Records from a dataset

■ ■ ■

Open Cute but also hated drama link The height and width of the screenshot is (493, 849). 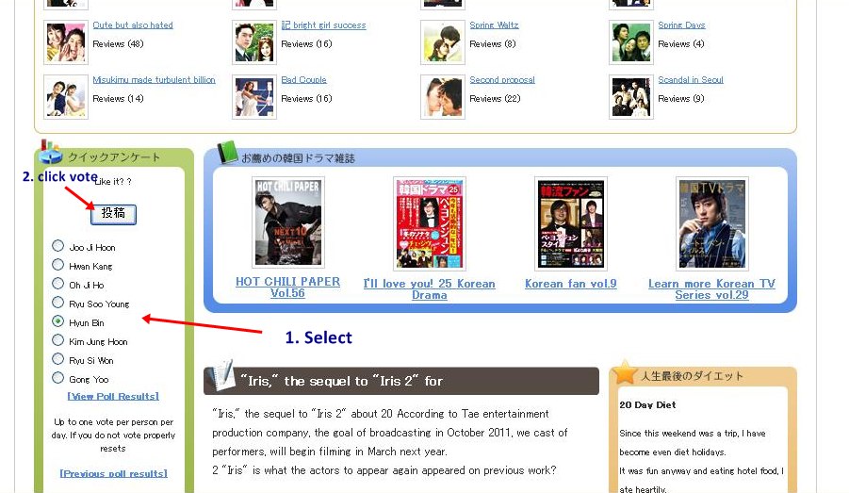pyautogui.click(x=133, y=25)
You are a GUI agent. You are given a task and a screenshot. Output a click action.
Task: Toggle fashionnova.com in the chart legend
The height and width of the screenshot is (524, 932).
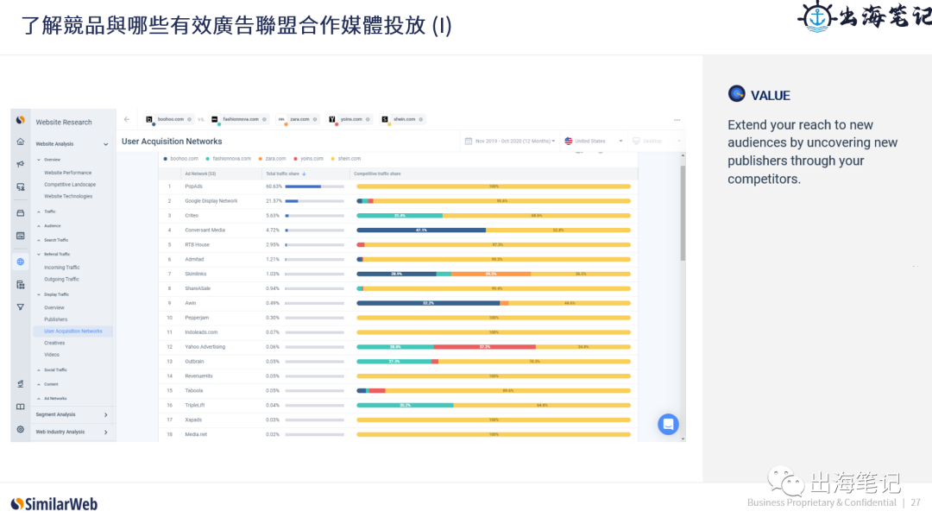coord(231,158)
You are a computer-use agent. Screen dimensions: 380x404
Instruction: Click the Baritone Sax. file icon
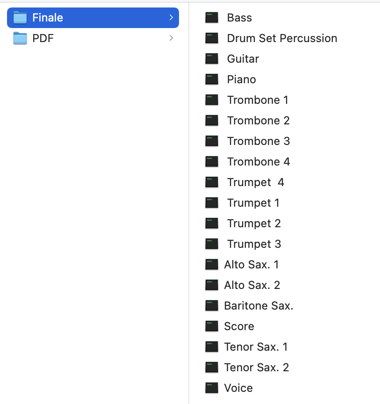click(x=212, y=306)
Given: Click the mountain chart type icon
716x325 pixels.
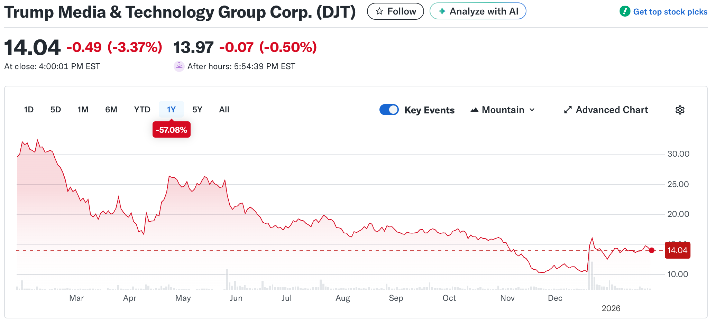Looking at the screenshot, I should 475,110.
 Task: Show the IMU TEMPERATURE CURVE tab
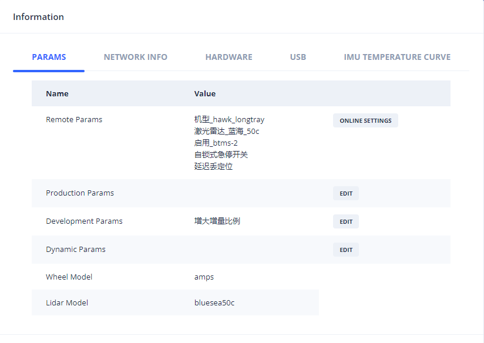397,57
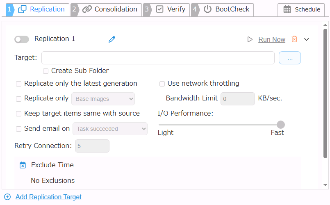Collapse the Replication 1 panel chevron
Screen dimensions: 330x205
pyautogui.click(x=306, y=39)
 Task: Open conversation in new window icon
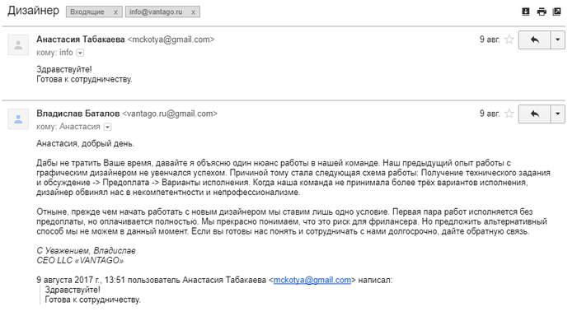tap(556, 12)
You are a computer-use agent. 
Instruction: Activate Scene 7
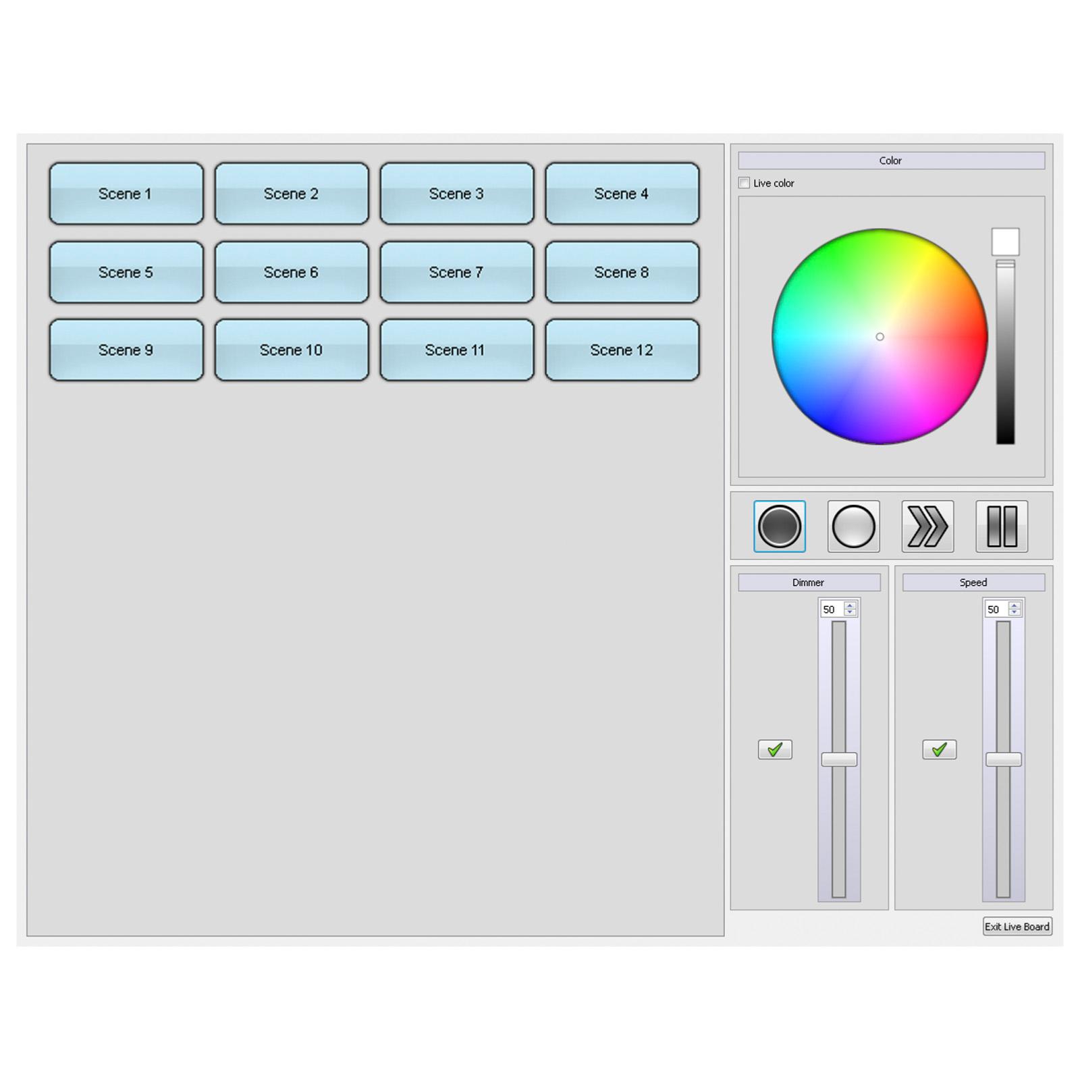coord(457,272)
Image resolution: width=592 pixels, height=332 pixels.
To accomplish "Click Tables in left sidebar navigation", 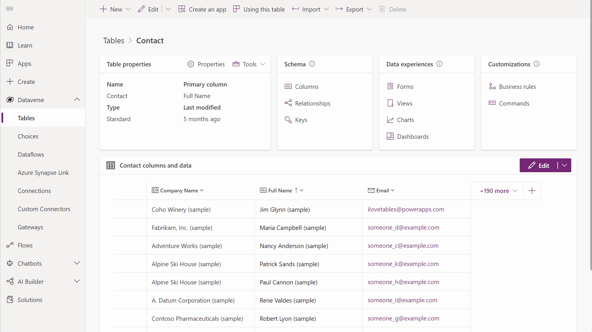I will pos(26,118).
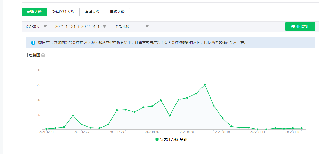This screenshot has height=154, width=325.
Task: Click the data point above 2021-12-29
Action: click(x=117, y=110)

■ ■ ■

EXERCISE AIM
Within the data above, pick out all lines holding the word "computer".

ANSWER TO THIS TASK
You are a computer-use agent. Screen dimensions: 380x404
You are a computer-use agent. 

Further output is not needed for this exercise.